Harlem Globetrotters' Site Violated Children's Privacy Guidelines, BBB Says

The Harlem Globetrotters has agreed to change its method of collecting information from newsletter subscribers, a unit of the Better Business Bureau said this week.

The basketball exhibition team's Web site invites visitors to subscribe to an email newsletter by entering their names, email addresses and ZIP codes. The site, which has a section devoted to “kids games,” previously required subscribers to check a box stating, “You are 13 or older.”

The BBB's Children's Advertising Review Unit says that procedure didn't comply with children's privacy guidelines, which provide that operators of sites directed at children must conduct age-screening in a “neutral” manner.

“CARU does not consider asking a visitor to confirm that he or she is over the age of 13 to be neutral,” the self-regulatory group says in an opinion made public issued this week.

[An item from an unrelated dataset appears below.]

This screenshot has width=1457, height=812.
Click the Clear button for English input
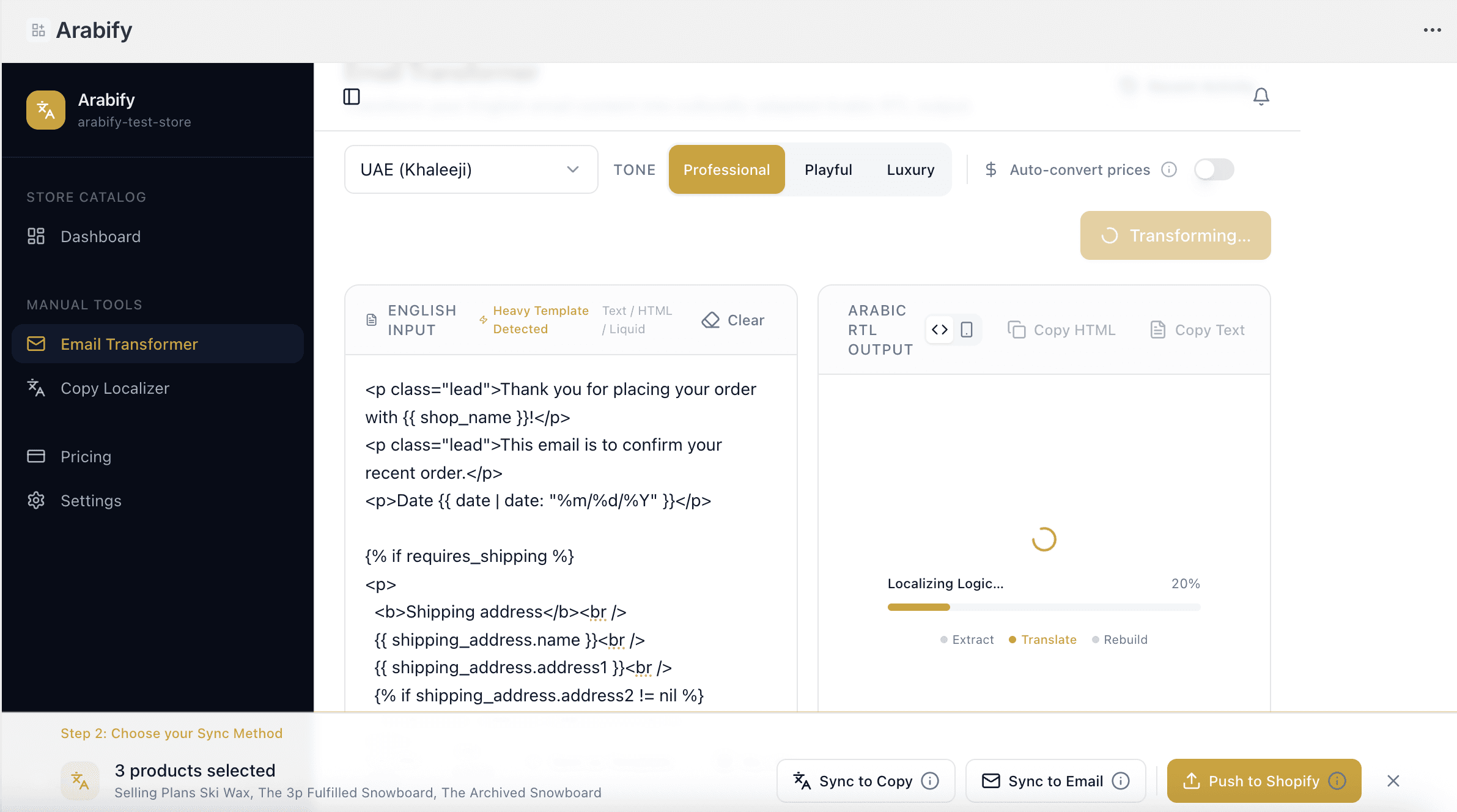tap(733, 320)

The group recommended that the site “modify its age-screening method to one that is neutral to discourage inaccurate answers from children trying to avoid parental permission and notice requirements.”

The self-regulatory group's guidelines aim to implement the federal Children's Online Privacy Protection Act, which prohibits Web site operators from knowingly collecting personal information from children under 13 without their parents' permission.

The organization said it came upon the site through an ad that appeared in Boy's Life magazine.

The Globetrotters' organization said it wasn't aware that the site didn't comply with self-regulatory guidelines, according to the written decision. The group added that it would work with the Children's Advertising Review Unit to revise its site.